Be careful of race conditions when freeing memory and setting the related pointer to NULL asynchronously.

Avoid null pointer de-reference errors#

To prevent reading or writing to memory with a null pointer, explicitly validate a pointer against NULL before using it.

Avoid freeing the same buffer more than once#

To avoid freeing buffers that have already been freed, explicitly invalidate pointers to the buffers that have already been freed by setting pointer to NULL.

Do not take the size of a pointer to determine the size of the object it points to#

This mistake may go unnoticed as the outcome might be the same on certain architectures. Bear in mind that this might not be the case if the code is run in another environment.

Set up a pointer to zero after freeing memory buffer#

According to SDL, you should set a pointer to zero after using it.

services::Status initialize()
{
        T * data = static_cast<T *>(services::daal_malloc(n * sizeof(T)));
        DAAL_CHECK_MALLOC(data)
        // ...
        services::daal_free(data);
        data = NULL;
        return services::Status();
}

Working with Buffers#

When you work with buffers, follow security best practices listed below:

Use a special function for copying bytes between buffers#

Use daal_memcpy_s to copy memory:

int daal_memcpy_s(void *destination, size_t numberOfElements, const void *source, size_t count);

If its returned value is not equal to zero:

  • change the library status to ErrorMemoryCopyFailedInternal

  • free the memory that was used for a copy

  • set the buffer to NULL

Use a special function for memory allocation and zero-fill buffers#

Use daal_calloc or service_scalable_calloc for memory allocation and zero-fill buffers.

Note

You may use daal_calloc or service_scalable_calloc in performance-oriented cases as well, but make sure you initialize all data before using it.

Check buffer size#

To prevent buffer overflow when performing multiplication operations on the size of the buffer, check its size:

DAAL_OVERFLOW_CHECK_BY_MULTIPLICATION(type, multiplier1, multiplier2)

Handling exceptions#

Exceptions should be handled securely:

  • Provide messages and details that contain no secure information.

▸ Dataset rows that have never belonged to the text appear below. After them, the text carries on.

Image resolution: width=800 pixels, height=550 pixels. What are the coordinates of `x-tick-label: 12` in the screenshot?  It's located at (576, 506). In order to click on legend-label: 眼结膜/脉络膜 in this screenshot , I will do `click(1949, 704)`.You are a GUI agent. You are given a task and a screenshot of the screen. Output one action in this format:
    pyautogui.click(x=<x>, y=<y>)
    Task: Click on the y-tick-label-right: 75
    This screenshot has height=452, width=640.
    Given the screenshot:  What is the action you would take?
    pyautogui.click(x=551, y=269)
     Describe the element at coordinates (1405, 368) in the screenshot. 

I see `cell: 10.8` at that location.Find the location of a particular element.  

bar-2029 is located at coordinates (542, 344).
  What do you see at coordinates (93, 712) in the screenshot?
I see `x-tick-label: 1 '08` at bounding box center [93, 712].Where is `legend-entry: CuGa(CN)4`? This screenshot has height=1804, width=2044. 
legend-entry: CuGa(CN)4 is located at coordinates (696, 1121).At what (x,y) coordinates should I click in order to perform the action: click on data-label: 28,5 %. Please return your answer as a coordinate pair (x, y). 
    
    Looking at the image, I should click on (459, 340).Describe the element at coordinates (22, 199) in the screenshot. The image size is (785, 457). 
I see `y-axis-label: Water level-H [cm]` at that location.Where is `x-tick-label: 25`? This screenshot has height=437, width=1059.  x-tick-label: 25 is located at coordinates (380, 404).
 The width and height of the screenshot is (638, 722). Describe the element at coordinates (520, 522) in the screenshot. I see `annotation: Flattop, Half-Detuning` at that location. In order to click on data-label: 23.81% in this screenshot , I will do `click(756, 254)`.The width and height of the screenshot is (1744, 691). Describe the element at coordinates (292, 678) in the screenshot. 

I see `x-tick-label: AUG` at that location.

  • Use oneDAL recommended way for providing your exception messages.

Handling null byte injection#

  • Check input strings on null byte injection to prevent possible security vulnerabilities.

  • Verify that third-party and system functions you use can appropriately handle overly-long, malformed, and non-printable symbols.

Caution

If you are working with user-defined data, be careful as you might encounter null characters there.

For example: after copying data from user-defined source into your internal buffer and inserting a null symbol in the end of it as a flag of the data ending there, you might encounter the user’s null symbol somewhere else in the data and take is for your flag.